Non-reliance clauses – can they be relied on?
A non-reliance clause is one of the commonest clauses included in property contracts; they are designed to limit reliance on written or oral representations made by or on behalf of the landlord or seller. But how effective is this type of clause in the situation where the landlord or seller has not been entirely truthful? Can they use a non-reliance clause to effectively wriggle out of any statements made by them?
The effectiveness of non-reliance clauses in this situation came under scrutiny in the Court of Appeal decision in First Tower Trustees Ltd v CDS (Superstores International) Ltd  EWCA Civ 1396.
In 2015, CDS (Superstores International) Ltd (CDS) negotiated leases of four large loading bays from First Tower Trustees Limited (FTT). In the replies to enquiries raised by CDS, FTT stated that that it was not aware of any circumstances which might give rise to a breach of environmental law. Subsequently, FTT received a report that the property was contaminated with asbestos (to the extent that the premises were dangerous to enter), but failed to inform CDS of this fact.
CDS completed a lease of three bays and entered into an agreement for lease of the fourth bay with both documents containing a non-reliance clause. Almost immediately after completion CDS discovered the asbestos; the cost of carrying out the remedial works was nearly £500,000, plus CDS had to pay for alternative premises whilst the works were being carried out. CDS brought a claim against FTT for misrepresentation in the replies to enquiries and terminated the agreement for lease.
The High Court held that FTT had misrepresented the condition of the premises in the replies to enquiries and that this misrepresentation had been relied upon. The court further held that the non-reliance clause was of no effect as it failed to satisfy the requirement for reasonableness in section 3 of the Misrepresentation Act 1967 and the Unfair Contract Terms Act 1977. CDS was awarded £1.4 million plus interest. FTT appealed.
The Court of Appeal unanimously upheld the High Court's decision that there had been a misrepresentation by FTT and that the non-reliance clauses were not reasonable in the circumstances.
The ruling in this case was sensible; it would made a mockery of raising enquiries in any property transaction if they could not be relied upon. There is a difference between using a non-reliance clause to exclude random comments made by over enthusiastic sellers or their agents and using the clause to avoid telling the truth in formal replies to enquiries.
This case also contains a number of useful reminders:
- Sellers should ensure that replies to pre-contract enquiries are accurate and not misleading, not only at the date they are given but right up until the point that a binding agreement for sale or lease is entered into. It is important that sellers are reminded that any changes in their replies are notified to the buyer.

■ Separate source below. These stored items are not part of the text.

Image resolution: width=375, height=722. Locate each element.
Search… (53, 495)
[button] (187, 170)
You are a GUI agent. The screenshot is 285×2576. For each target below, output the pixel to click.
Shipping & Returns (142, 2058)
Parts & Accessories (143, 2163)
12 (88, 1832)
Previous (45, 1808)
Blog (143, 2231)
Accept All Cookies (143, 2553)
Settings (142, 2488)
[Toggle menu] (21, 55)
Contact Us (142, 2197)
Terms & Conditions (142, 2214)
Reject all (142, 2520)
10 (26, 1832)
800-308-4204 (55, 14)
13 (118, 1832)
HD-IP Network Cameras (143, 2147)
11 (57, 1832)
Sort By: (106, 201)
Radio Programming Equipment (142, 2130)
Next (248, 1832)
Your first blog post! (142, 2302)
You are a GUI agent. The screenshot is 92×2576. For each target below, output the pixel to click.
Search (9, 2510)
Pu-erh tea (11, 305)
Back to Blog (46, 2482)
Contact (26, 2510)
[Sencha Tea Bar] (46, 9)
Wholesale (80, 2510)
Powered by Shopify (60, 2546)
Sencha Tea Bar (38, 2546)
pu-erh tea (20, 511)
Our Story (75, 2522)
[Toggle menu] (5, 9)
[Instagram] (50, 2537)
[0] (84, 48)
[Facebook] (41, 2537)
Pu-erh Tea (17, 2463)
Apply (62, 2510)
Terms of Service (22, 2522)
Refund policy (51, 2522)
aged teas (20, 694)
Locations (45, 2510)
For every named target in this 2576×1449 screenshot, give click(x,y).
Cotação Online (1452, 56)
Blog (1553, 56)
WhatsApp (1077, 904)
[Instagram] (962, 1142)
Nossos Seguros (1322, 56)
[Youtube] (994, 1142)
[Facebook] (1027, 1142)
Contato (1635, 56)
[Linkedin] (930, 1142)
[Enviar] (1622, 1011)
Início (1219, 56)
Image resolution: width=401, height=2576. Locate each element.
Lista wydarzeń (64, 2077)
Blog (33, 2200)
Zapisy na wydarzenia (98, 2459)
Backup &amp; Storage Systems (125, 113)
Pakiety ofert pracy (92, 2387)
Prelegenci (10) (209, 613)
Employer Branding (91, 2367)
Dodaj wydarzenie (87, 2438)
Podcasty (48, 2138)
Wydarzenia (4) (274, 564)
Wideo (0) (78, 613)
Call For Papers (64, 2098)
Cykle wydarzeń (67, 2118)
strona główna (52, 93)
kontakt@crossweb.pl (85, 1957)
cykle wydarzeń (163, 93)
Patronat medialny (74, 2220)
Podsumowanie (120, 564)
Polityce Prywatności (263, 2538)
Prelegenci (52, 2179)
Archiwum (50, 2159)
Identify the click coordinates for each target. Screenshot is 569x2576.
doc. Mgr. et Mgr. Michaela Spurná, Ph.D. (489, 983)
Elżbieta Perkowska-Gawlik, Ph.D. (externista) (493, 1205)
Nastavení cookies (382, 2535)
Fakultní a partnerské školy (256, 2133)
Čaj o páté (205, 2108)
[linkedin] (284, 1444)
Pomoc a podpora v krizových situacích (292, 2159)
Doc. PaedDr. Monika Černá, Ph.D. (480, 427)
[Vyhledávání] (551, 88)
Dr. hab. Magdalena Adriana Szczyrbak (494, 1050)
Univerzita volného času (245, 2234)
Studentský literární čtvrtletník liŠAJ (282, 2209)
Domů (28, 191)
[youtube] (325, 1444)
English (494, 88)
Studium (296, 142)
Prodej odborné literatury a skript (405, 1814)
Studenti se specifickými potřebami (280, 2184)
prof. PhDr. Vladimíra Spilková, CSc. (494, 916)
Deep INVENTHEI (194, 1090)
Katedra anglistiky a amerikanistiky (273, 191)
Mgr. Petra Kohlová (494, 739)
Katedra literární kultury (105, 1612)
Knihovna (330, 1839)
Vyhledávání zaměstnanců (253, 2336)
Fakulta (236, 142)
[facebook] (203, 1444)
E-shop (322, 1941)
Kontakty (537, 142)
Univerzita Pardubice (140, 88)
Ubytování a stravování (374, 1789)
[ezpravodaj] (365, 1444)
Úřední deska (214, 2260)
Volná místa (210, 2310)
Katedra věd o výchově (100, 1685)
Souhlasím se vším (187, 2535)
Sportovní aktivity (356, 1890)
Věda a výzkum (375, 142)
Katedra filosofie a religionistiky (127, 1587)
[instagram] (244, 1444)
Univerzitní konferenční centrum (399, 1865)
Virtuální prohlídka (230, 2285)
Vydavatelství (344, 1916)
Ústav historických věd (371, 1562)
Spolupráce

- Sellers should make reasonable efforts to check their records when giving replies and, where an organisation is selling or leasing, that would include asking its appropriate employees for information.
- A non-reliance clause which purports to limit the effect of a misrepresentation in pre-contract enquiries will not protect a seller or landlord unless they can prove that the clause is reasonable.
- A buyer or tenant should not agree to the inclusion of a non-reliance clause unless it is amended, for example, to allow reliance on written replies given by the seller’s solicitors to the enquiries raised by the buyer’s solicitors.
Bevan Brittan’s property team have considerable experience in drafting all types of property documents, particularly where expertise is required in tricky drafting scenarios. Reminding clients of their ongoing obligations is something we routinely do, although reminding a client to tell the truth has to be done with some diplomacy!